I could type out a list of home maintenance tasks I have not taken care of recently, but that's not the point of this post. The point is, that as I sat on my (dirty) kitchen floor, crying out my failure to maintain my high ideals, I prayed "God, help me."
Then I got up, and went about my day, determined to make a dent in the chaos before it consumed me. But I was totally overwhelmed, so instead I sat down at the computer. And as I scrolled through my blogroll, I found this post over at Holy Experience (which I only added yesterday.) And these words hit me right between the eyes:
In those hours of margin, I’ll have a sliver of time for leisure. I’ll take mine tapping keys, reading. Others might sew, knit, paint. But it’s not as though I simply plow through the day’s work in order to get to what I really want to do. But rather, the leisure projects of a mother’s fringe hours, or of anyone engaged in a Christian model of genuine work, these hobbies aren’t the desired end of our work or escape from it, but are simply a change in pace, a recharging rhythm, refreshing us to return with renewed passion and vigor to our ultimate callings, our purposeful work.God, help me to live a one-piece life, where my work, and my leisure, are done to your glory. Help me to find the balance between chaos and order, that neither may rule my life. Rather be you the center, and the focus, not crowded out by other things. Remind me every day, that what I do, I do for you.

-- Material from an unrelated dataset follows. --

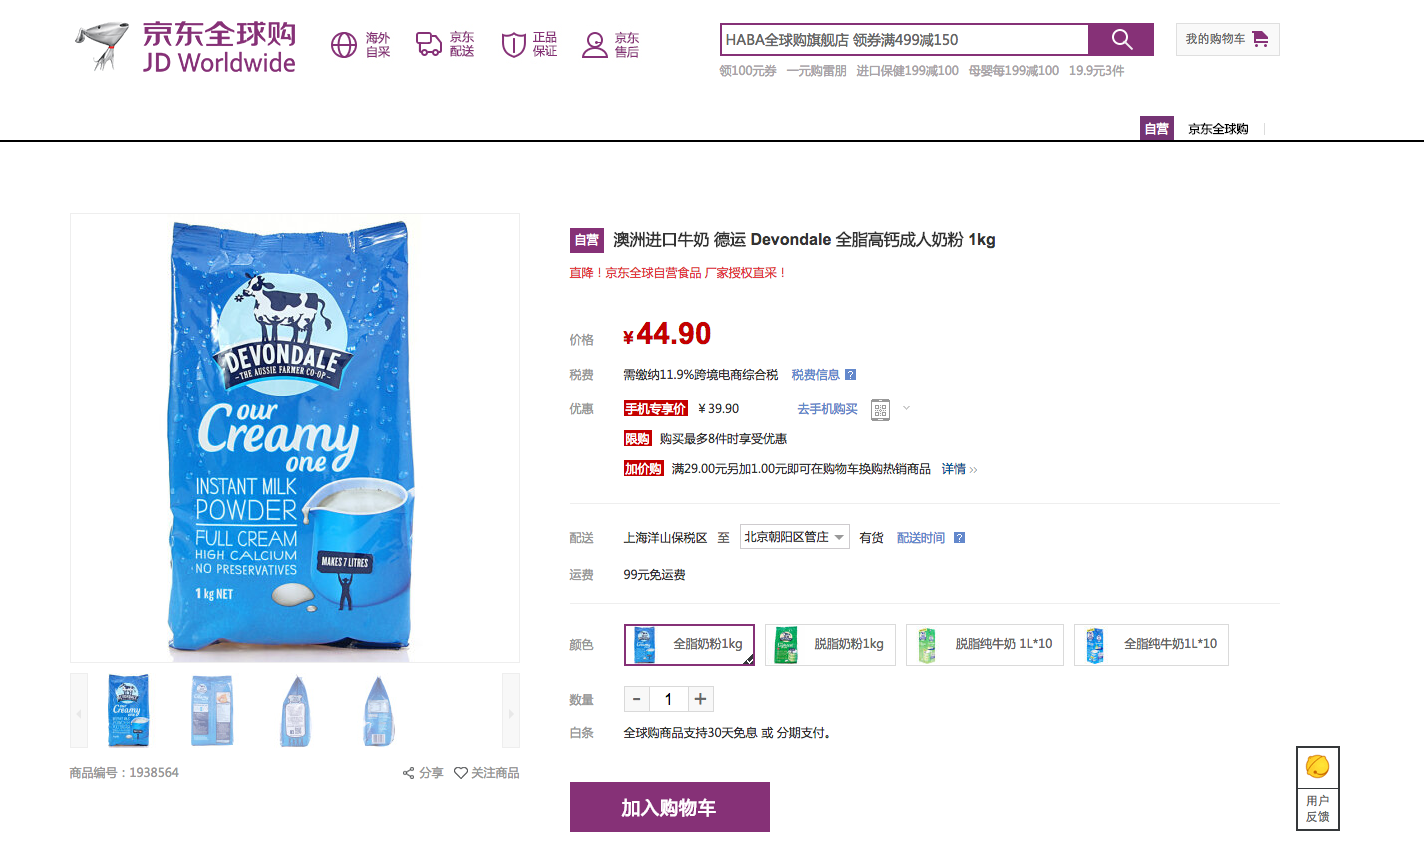Click the 正品保证 shield icon
The image size is (1424, 853).
pos(513,45)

Because all work is sacred work, worthy of the diligence, the effort. I pick up lost legos, dry the pots, whish the toilets and this serves God. For if I can’t meet God in my work, where do I meet Him? If I don’t serve Him here, where do I serve Him? Are we not called to serve God in the work – not merely in some imagined, mirage place outside of work?
In a model of Christian work, we live one-piece lives, all weaving together into a sacred cloth as unto the Lord with no false seams between God and our days.

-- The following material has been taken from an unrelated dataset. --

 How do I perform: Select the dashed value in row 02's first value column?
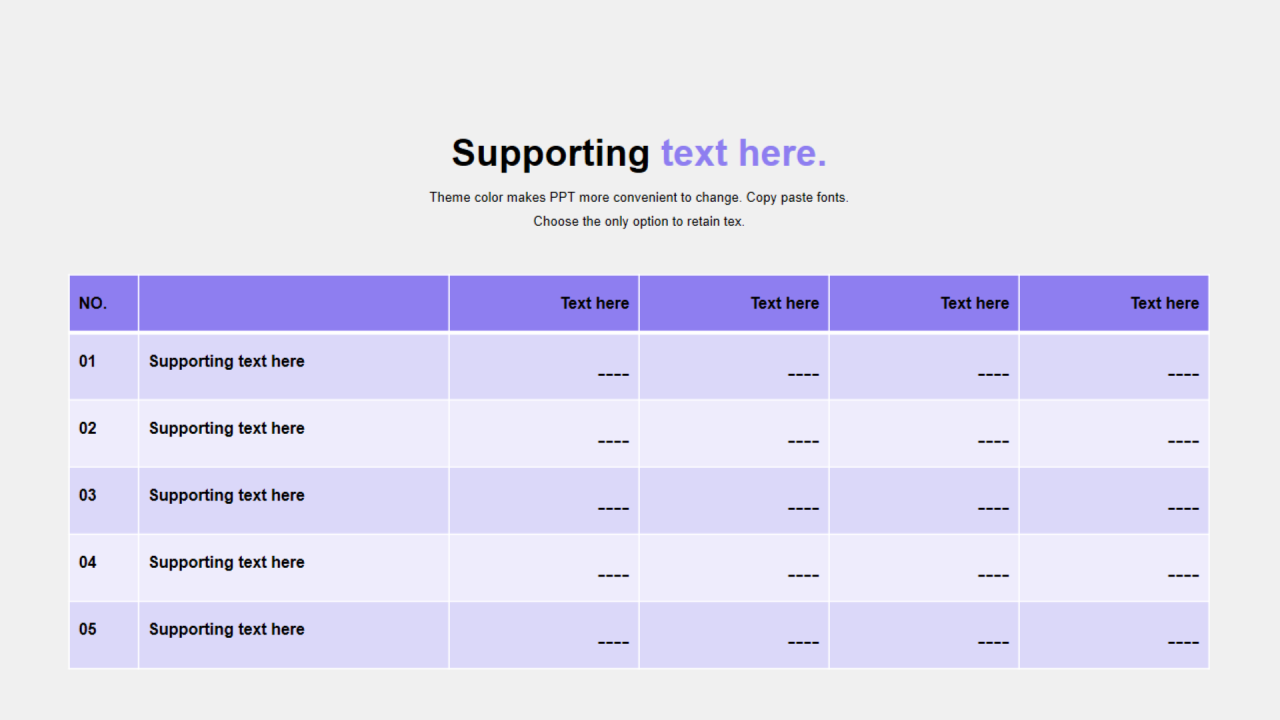[x=613, y=441]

And in our work, sacred work because there is no such thing as secular work, we first serve God. I’ll put away the laundry, sweep the crumbs, polish the windows not to serve my family primarily, but to serve God. Because, “whenever man is made the centre of things, he becomes the storm center of trouble,” writes Dorothy Sayers. “The moment you think of serving people, you begin to have a notion that other people owe you something for your pains…. You will begin to bargain for reward, to angle for applause.”
Really, I need to just read through that entire site. So far, every single post I've looked at has brought me to tears. But right now, I have laundry and dishes calling my name. God's grace to you all.